Almost everything about Bad Boys II is excessive - it's too loud, too long and too violent.

Too bad it isn't equally funny.

With the exception of a sequence in an electronics store, the banter between stars Martin Lawrence and Will Smith, which is supposed to be the film's comic relief, falls flat.

It's too meandering and unfocused and too obviously improvised.

Director Michael Bay (Pearl Harbor, the original Bad Boys) may know something about how to shoot explosions and vehicle chases, but he's tone deaf when it comes to comedy, unless he was too intimidated to tell Smith and Lawrence they're just not funny every time out.

Bad Boys II, opening in town today, is the sequel to the 1995 buddy cop flick which was a bit of inspired writing and casting.

Up to that point, most buddy cop pictures, starting with 48 Hours, paired an African-American actor with a white actor.

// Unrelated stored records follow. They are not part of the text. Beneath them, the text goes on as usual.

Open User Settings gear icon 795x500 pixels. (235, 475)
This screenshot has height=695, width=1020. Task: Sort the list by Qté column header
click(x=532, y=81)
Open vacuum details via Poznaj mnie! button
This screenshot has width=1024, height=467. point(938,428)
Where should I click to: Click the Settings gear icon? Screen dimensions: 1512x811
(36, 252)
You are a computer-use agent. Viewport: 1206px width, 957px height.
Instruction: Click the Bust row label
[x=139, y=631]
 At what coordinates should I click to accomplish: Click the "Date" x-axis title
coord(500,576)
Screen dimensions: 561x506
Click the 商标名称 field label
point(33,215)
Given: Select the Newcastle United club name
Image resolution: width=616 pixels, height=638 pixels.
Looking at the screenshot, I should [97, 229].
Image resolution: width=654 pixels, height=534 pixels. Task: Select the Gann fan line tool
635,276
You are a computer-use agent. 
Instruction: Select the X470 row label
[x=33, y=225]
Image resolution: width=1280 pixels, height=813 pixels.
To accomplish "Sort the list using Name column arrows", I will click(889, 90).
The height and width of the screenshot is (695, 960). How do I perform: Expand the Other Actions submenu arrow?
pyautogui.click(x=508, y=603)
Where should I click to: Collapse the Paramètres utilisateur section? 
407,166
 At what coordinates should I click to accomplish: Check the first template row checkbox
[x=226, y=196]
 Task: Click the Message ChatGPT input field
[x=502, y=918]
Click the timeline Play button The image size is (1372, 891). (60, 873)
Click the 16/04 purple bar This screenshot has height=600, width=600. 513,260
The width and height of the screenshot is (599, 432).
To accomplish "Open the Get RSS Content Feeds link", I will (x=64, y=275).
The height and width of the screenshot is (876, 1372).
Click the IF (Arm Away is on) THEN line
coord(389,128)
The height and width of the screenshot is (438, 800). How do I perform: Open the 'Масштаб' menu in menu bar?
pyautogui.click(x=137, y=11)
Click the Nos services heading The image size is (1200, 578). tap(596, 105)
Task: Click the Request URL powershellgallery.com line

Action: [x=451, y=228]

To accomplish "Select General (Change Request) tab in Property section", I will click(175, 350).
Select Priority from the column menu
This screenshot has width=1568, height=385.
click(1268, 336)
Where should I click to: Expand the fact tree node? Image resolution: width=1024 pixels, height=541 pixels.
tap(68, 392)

Bad Boys made the feuding, bickering team two African-Americans. It was like getting a double dose of Eddie Murphy's non-stop cursing and non-stop ethnic-based jokes.

It worked. Smith and Lawrence had chemistry. They had a fairly routine story and lots of fun and action.

This time around they have way too much action and way too little story.

Mike Lowrey (Smith) and Marcus Burnett (Lawrence) are narcotics officers in Miami's war against drug lords who import everything from cocaine to ecstasy.

In this case, it is the arrival of the largest shipment of ecstasy Miami has ever seen and it's a joint venture between Miami's Russian and Cuban cartels.

The pills and the money that's being laundered are shipped out in coffins and corpses, which makes for a couple of gruesome sequences. Corpses literally fly through the air in one of several chase sequences through the streets of Miami.

In Bay's mind, severing a head and then crushing it is supposed to be hilarious, as is slitting open embalmed corpses to see if they contain either drugs or money.

This is the big problem with a movie like Bad Boys II.

It manages to make the grotesque and horrific funny when it should be anything but.

The villains are played for laughs yet they commit unconscionable acts.

There is way too much carnage in the film. From vehicles to humans, everything is expendable.

Lowrey is given a love interest in Syd Burnett (Gabrielle Union), who just happens to be his partner's sister and, of course, he is overprotective. She also happens to be an undercover narcotics agent from New York working the same case.

That's the kind of strained logic that exists through out Bad Boys II.

Bay does manage to stage several exceptional, albeit outlandish, chase sequences. The mayhem is incredibly believable.

The same is true whenever he blows up a building, which is about every 20 minutes, but he just doesn't know when to stop.

The film looks as if it is winding down when Lowrey and Burnett corner the Cuban kingpin in his Miami estate, but he manages to escape to Cuba with Syd.

This means another half-hour that could have been a movie of its own with half the Miami police force turned into a commando SWAT team.

Bad Boys II is an exercise in excess which manages to make all the mayhem in the latest Charlie's Angels and T3 look positively restrained by comparison.